Al fijarse en él, se dio cuenta de que tenía los ojos de un azul clarísimo, y los rasgos sumamente finos. Su piel blanca, y el facetado clásico de su rostro, hacían que pareciera cincelado en mármol.

El hombre hizo un gesto de gran dignidad, a medio camino entre la inclinación de cabeza y la reverencia.

—Agente especial Pendergast, del FBI.

A Nora le dio un vuelco el corazón. ¿Otra complicación por lo de Utah? Sólo le faltaba eso.

—¿Tiene placa, o algo que le identifique? —preguntó con voz cansada.

Su visitante sonrió con indulgencia, y se sacó del traje una cartera que se abrió por su propio peso. Nora se inclinó a fin de examinar la placa. Parecía auténtica; y no era la primera que veía en los últimos dieciocho meses.

—Vale, vale, ya me lo creo. Agente especial…

Titubeó. ¿Cómo coño había dicho que se llamaba? Bajó la vista, pero la placa ya había emprendido el camino de regreso al interior del traje.

—Pendergast —dijo él, servicial. Parecía que le hubiera leído el pensamiento, porque añadió—: Ah, y descuide, que no tiene nada que ver con lo de Utah. Nada en absoluto.

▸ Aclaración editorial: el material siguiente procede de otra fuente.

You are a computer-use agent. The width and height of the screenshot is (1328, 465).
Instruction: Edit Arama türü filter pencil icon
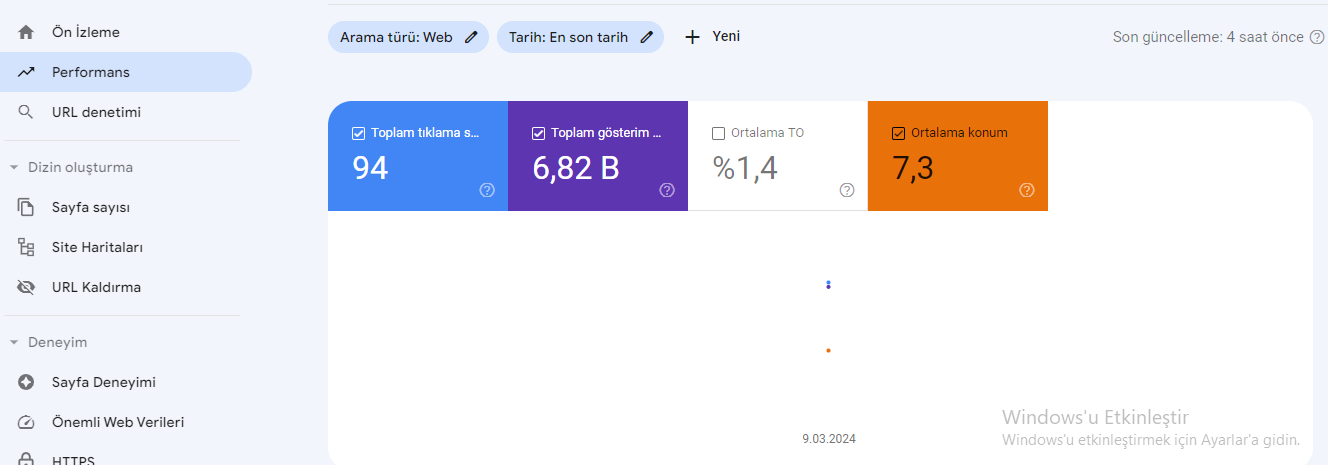click(472, 37)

Nora volvió a mirarle. Aquel atildamiento en blanco y negro no cuadraba con la imagen de los agentes del FBI que había conocido en el oeste. Parecía una persona original, por no decir excéntrica. Su rostro, impasible, no carecía de atractivo. Nora se fijó en la calavera por segunda vez, y se apresuró a decir:

—No soy antropóloga física. No me dedico a los huesos.

La respuesta de Pendergast fue tenderle la calavera. Nora la cogió y la miró desde todos los ángulos con curiosidad mal disimulada.

—¿Qué pasa, que el FBI no tiene asesoría forense?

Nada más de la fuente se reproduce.